■ **Task to carry out**: From the line that holds "You are a computer-use" down to the last line of the listing below, transcribe exactly and only those lines. Leave pictures out.

■ **Data for this exercise**:
———
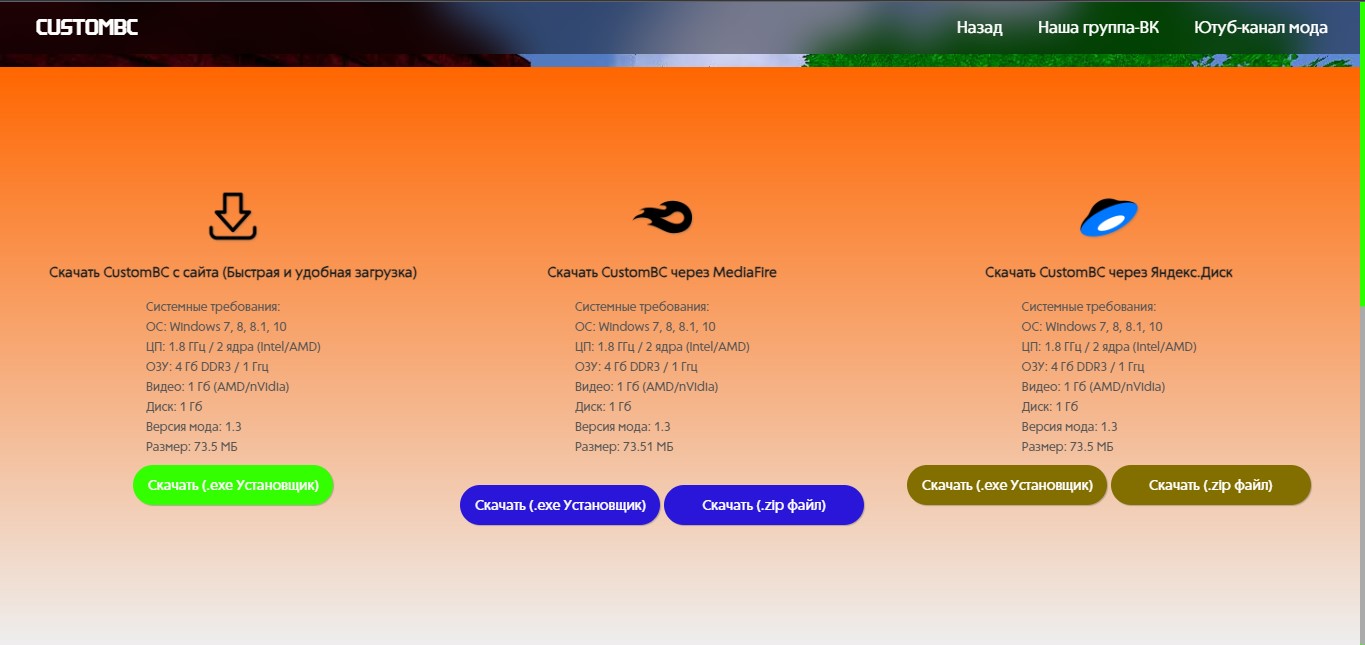
Task: Open the Ютуб-канал мода menu link
Action: (x=1260, y=27)
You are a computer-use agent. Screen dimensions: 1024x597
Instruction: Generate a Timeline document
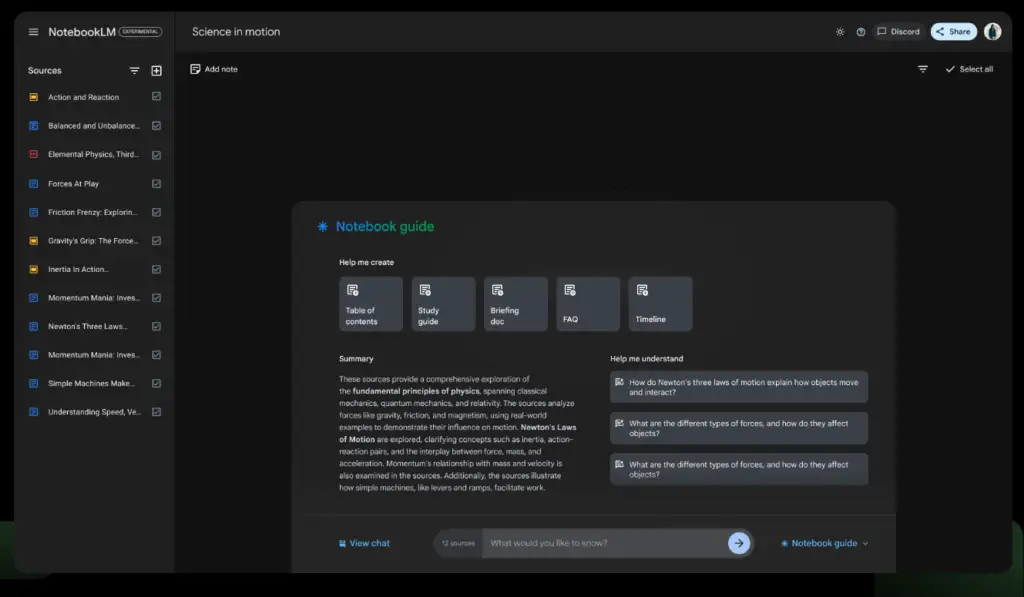pyautogui.click(x=660, y=304)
———
■ **Your response**:
You are a computer-use agent. Screen dimensions: 1024x597
Instruction: Generate a Timeline document
pyautogui.click(x=660, y=304)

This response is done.